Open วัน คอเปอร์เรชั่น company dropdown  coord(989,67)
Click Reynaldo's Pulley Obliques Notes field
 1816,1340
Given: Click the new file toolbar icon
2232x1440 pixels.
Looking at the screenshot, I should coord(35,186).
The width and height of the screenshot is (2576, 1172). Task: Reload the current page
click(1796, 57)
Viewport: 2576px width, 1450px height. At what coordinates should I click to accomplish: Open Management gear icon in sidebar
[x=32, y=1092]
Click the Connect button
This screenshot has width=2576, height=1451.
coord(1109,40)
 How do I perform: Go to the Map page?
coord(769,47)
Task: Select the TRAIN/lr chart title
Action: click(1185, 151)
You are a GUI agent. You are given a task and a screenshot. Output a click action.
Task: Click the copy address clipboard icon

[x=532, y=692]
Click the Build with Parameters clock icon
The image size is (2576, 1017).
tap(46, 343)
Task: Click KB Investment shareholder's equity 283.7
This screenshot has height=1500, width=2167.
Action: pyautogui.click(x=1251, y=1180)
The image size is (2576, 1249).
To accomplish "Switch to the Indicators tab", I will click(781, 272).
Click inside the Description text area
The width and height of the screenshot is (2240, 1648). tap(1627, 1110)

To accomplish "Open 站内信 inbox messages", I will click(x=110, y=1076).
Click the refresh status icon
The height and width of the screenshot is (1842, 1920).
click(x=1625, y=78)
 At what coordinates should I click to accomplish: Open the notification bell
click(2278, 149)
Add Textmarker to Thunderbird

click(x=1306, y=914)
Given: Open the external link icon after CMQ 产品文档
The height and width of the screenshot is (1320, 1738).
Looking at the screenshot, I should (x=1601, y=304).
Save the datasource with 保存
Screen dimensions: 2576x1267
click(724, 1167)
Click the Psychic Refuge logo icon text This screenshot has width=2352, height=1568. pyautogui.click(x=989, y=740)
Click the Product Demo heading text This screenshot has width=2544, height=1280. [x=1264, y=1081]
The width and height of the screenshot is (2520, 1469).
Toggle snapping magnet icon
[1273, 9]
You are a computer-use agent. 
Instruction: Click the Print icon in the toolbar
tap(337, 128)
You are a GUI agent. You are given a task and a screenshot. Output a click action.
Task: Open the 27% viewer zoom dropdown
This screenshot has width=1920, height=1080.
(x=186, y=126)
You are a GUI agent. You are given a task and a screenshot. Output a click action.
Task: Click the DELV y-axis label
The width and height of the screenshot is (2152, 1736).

- What is being asked
Repeat the material above in full. Change no word.

- Your solution
Open วัน คอเปอร์เรชั่น company dropdown  coord(989,67)
Click Reynaldo's Pulley Obliques Notes field
 1816,1340
Given: Click the new file toolbar icon
2232x1440 pixels.
Looking at the screenshot, I should coord(35,186).
The width and height of the screenshot is (2576, 1172). Task: Reload the current page
click(1796, 57)
Viewport: 2576px width, 1450px height. At what coordinates should I click to accomplish: Open Management gear icon in sidebar
[x=32, y=1092]
Click the Connect button
This screenshot has width=2576, height=1451.
coord(1109,40)
 How do I perform: Go to the Map page?
coord(769,47)
Task: Select the TRAIN/lr chart title
Action: click(1185, 151)
You are a GUI agent. You are given a task and a screenshot. Output a click action.
Task: Click the copy address clipboard icon

[x=532, y=692]
Click the Build with Parameters clock icon
The image size is (2576, 1017).
tap(46, 343)
Task: Click KB Investment shareholder's equity 283.7
This screenshot has height=1500, width=2167.
Action: pyautogui.click(x=1251, y=1180)
The image size is (2576, 1249).
To accomplish "Switch to the Indicators tab", I will click(781, 272).
Click inside the Description text area
The width and height of the screenshot is (2240, 1648). tap(1627, 1110)

To accomplish "Open 站内信 inbox messages", I will click(x=110, y=1076).
Click the refresh status icon
The height and width of the screenshot is (1842, 1920).
click(x=1625, y=78)
 At what coordinates should I click to accomplish: Open the notification bell
click(2278, 149)
Add Textmarker to Thunderbird

click(x=1306, y=914)
Given: Open the external link icon after CMQ 产品文档
The height and width of the screenshot is (1320, 1738).
Looking at the screenshot, I should (x=1601, y=304).
Save the datasource with 保存
Screen dimensions: 2576x1267
click(724, 1167)
Click the Psychic Refuge logo icon text This screenshot has width=2352, height=1568. pyautogui.click(x=989, y=740)
Click the Product Demo heading text This screenshot has width=2544, height=1280. [x=1264, y=1081]
The width and height of the screenshot is (2520, 1469).
Toggle snapping magnet icon
[1273, 9]
You are a computer-use agent. 
Instruction: Click the Print icon in the toolbar
tap(337, 128)
You are a GUI agent. You are given a task and a screenshot. Output a click action.
Task: Open the 27% viewer zoom dropdown
This screenshot has width=1920, height=1080.
(x=186, y=126)
You are a GUI agent. You are given a task and a screenshot. Output a click action.
Task: Click the DELV y-axis label
The width and height of the screenshot is (2152, 1736).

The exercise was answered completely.